Le vice-président a fui pour sauver sa vie, et il se cache. Pendant ce temps, reclus dans son palais sous bonne garde, le président sud-soudanais a lancé un « ultimatum de quarante-huit heures », expirant samedi 23 juillet, à son vice-président pour qu’il revienne à Juba de gré ou de force. Ce faisant, il menace de lui faire la guerre s’il se refuse à rentrer faire la paix. Il y a de quoi se méfier.
De plus, si on résume : Juba est désormais entièrement sous contrôle des éléments pro-Kiir. Ceux des hommes de Riek Machar qui n’ont pas été tués lors des derniers combats ont fui la ville pour éviter d’y être massacrés par les pro-Kiir, appuyés par des blindés et des hélicoptères d’attaque Hind – le Soudan du Sud, pays ruiné, a acheté plus d’un milliard de dollars d’armes ces derniers temps, notamment en Chine. A ceci s’ajoute la propension des forces de l’Armée de libération des peuples du Soudan (SPLA, dont la branche « originale », également appelée « dans le gouvernement », rassemble les partisans du président Kiir) à feindre l’inorganisation pour mieux tuer en se lavant de toute responsabilité.
Un objectif commun
Alors Riek Machar demeure invisible. Est-il en train de battre le rappel de ses troupes dispersées, y compris de celles qui ne lui obéissent que sous certaines conditions particulières, lorsque se dégage, ponctuellement, un objectif commun ? Cela concerne les groupes de milices traditionnelles de l’ethnie nuer, la white army, qui peuvent se regrouper et faire masse pour une offensive, avant de rentrer s’occuper de leurs troupeaux et ont peu d’intérêt pour la politique de Juba.
Est-il en train de se réarmer avec l’appui d’un pays voisin, comme le Soudan, celui qu’on accuse de le soutenir en secret ? Rien de tout cela n’est prouvé.
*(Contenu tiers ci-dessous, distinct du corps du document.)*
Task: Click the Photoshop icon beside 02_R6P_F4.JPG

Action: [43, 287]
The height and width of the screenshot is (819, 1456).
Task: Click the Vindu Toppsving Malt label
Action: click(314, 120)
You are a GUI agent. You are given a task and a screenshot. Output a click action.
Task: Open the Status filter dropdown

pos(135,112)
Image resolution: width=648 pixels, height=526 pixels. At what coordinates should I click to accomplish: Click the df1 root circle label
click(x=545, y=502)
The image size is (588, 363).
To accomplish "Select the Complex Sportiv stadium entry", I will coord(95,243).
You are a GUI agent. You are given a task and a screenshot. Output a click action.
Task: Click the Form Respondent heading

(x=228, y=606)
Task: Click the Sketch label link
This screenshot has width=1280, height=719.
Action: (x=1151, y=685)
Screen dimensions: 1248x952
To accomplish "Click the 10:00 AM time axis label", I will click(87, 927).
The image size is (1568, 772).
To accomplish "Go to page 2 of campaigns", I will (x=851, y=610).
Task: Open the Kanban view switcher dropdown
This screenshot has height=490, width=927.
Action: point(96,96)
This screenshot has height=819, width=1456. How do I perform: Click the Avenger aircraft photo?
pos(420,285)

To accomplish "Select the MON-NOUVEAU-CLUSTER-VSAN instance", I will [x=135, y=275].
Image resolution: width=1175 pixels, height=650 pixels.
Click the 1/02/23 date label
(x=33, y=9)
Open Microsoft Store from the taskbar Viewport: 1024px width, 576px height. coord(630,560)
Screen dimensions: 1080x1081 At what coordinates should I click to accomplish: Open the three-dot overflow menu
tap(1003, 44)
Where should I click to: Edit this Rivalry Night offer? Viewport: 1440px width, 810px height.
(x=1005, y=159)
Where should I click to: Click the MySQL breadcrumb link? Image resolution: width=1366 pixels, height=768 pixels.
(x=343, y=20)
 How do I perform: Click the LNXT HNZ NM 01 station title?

Mais certaines forces de sa faction, l’Armée de libération des peuples du Soudan/En opposition (SPLA/IO) sont cantonnées à quelques distances de Juba. Certains de ses alliés, notamment dans les Etats de l’Equatoria, pourraient être tentés de reprendre la guerre. Dans ces journées de flottement, le sort du Soudan du Sud est peut-être déjà en train de basculer.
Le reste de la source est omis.